Republican investigators on the House Oversight and Government Reform Committee found that by "intentionally blurring the legal distinctions between 361 tax-exempt and non-exempt entities, ACORN diverts taxpayer and tax-exempt monies into partisan political activities."

"Operationally, ACORN is a shell game played in 120 cities, 43 states and the District of Columbia through a complex structure designed to conceal illegal activities, to use taxpayer and tax-exempt dollars for partisan political purposes, and to distract investigators," the report says. Structurally, it is "a chess game in which senior management is shielded from accountability by multiple layers of volunteers and compensated employees who serve as pawns to take the fall for every bad act."

The report examines the ACORN network's abusive interlocking directorates, and claims that the group deliberately organized itself to escape legal and public scrutiny. "ACORN hides behind a paper wall of nonprofit corporate protections to conceal a criminal conspiracy on the part of its directors, to launder federal money in order to pursue a partisan political agenda and to manipulate the American electorate."
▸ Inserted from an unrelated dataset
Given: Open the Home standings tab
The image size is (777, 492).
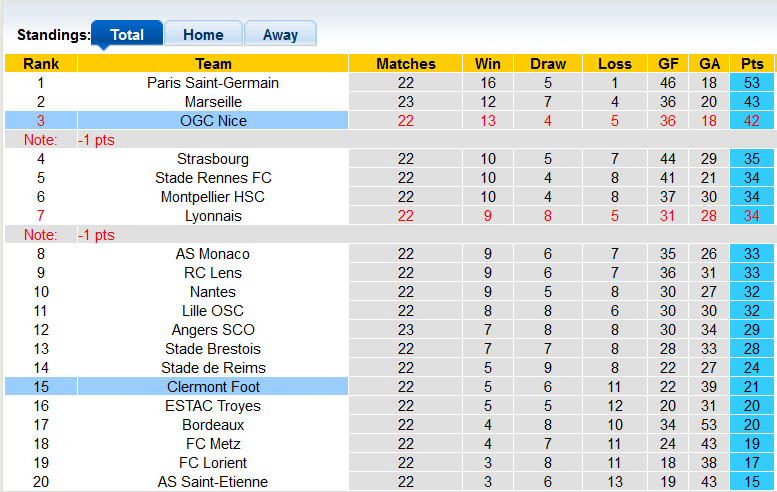Looking at the screenshot, I should (x=203, y=35).
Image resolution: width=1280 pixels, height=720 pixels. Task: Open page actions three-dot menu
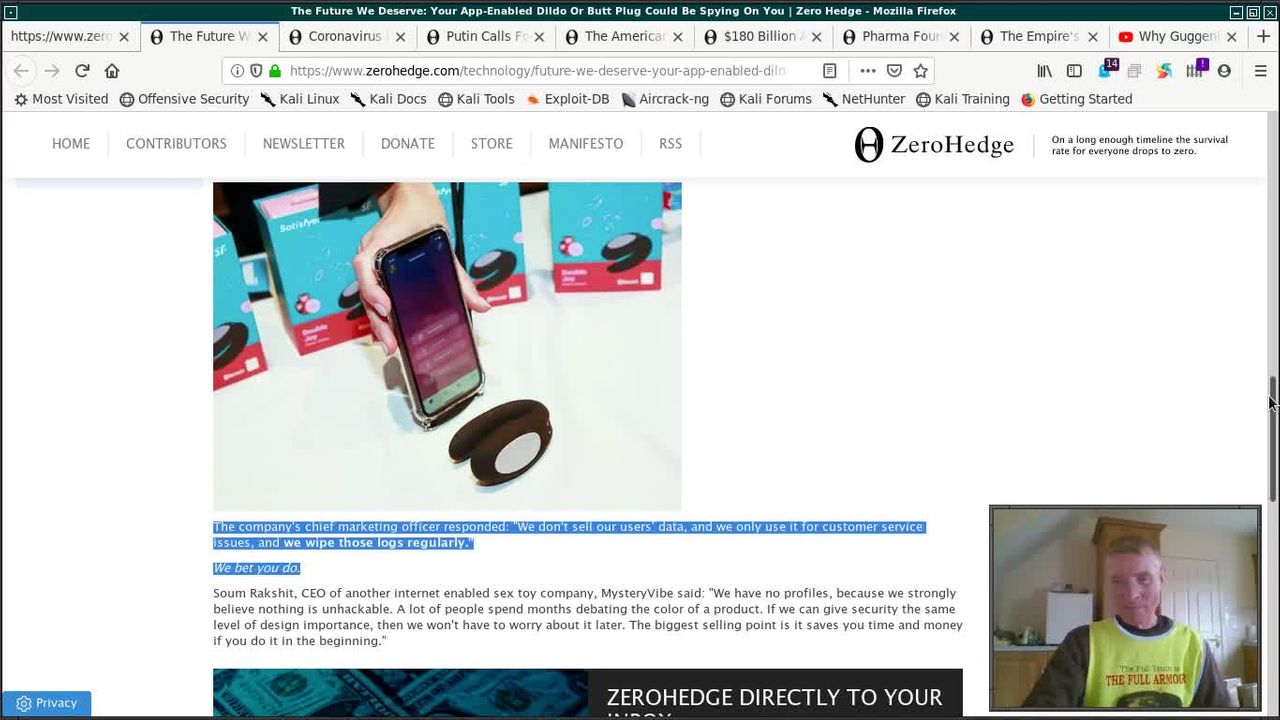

There is "a pattern of loose financial accounting and no firewalls" within the community-based group's byzantine network of hundreds of affiliated groups, Rep. Darrell Issa (R-California) told TV talk show host Glenn Beck yesterday.

"It's very clear that that's for a reason," said Issa, ranking member on the committee. It is impossible to hand over government money "to ACORN and its affiliates without knowingly delivering it to partisan operatives who in fact engage in campaigning."

The report was "specifically done so that the facts speak for themselves so that very clearly we could make the case that ACORN cannot be receiving government money and should lose its tax-free status," the congressman said.

The unprecedented, damning new 88-page report --"Is ACORN Intentionally Structured As a Criminal Enterprise?" (PDF available here) -- declares that "[t]he weight of evidence against ACORN and its affiliates is astounding."

ACORN needs to be investigated criminally in order "to bring to justice the responsible parties who have heretofore been shielded from prosecution by ACORN's obscure organizational structure; to protect the American system of democratic self-government from manipulation and disruption; and to free our political climate from the choke of corruption that threatens to strangle free and fair elections."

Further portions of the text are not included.